Sementara itu masyarakat Barat terpaku pada kata-kata Paulus, yang berbunyi, “Apakah Tuhan tidak menyatakan bahwa pengetahuan dunia ini sebagai hal tercela?”. Satu-satunya sumber kebenaran untuk kaum Nasrani adalah kitab suci. Karena itulah, meski Romawi mewarisi banyak peradaban tua seperti Yunani ataupun Mesir, mereka lalu membuangnya sejak beralih ke agama Nasrani. Perpustakaan Alexandria yang sangat tua dibakar habis. Andaikata tidak ada kaum muslim yang rajin memungut kembali ilmu pengetahuan Yunani, menerjemahkannya, dan mengkoleksinya di perpustakaan-perpustakaan, barangkali kita sekarang ini tak pernah lagi mengetahui tentang hukum hidrostatika Archimedes atau geometri Euklides.
Sementara itu orang-orang kaya se antero dunia khilafah menjadikan wakaf perpustakaan sebagai salah satu cara menunjukkan identitas.

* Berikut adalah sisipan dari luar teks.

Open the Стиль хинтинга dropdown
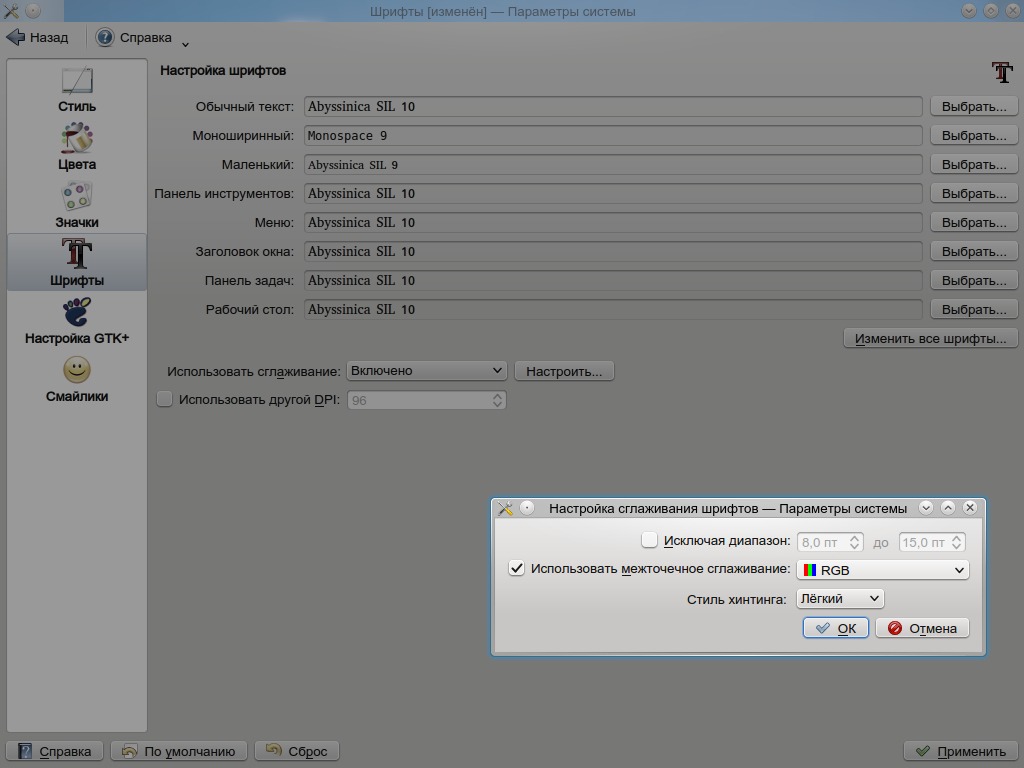[x=840, y=599]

Di Baghdad saja ada 200 perpustakaan pribadi yang diwakafkan untuk umum. Dan tidak main-main, banyak yang mewakafkannya berikut suatu asset produksi untuk membiayai operasional perpustakaan selamanya. Sayang, saat serbuan tentara Mongol, nyaris seluruh perpustakaan itu dihancurkan, sampai air sungai Tigris menjadi hitam warnanya.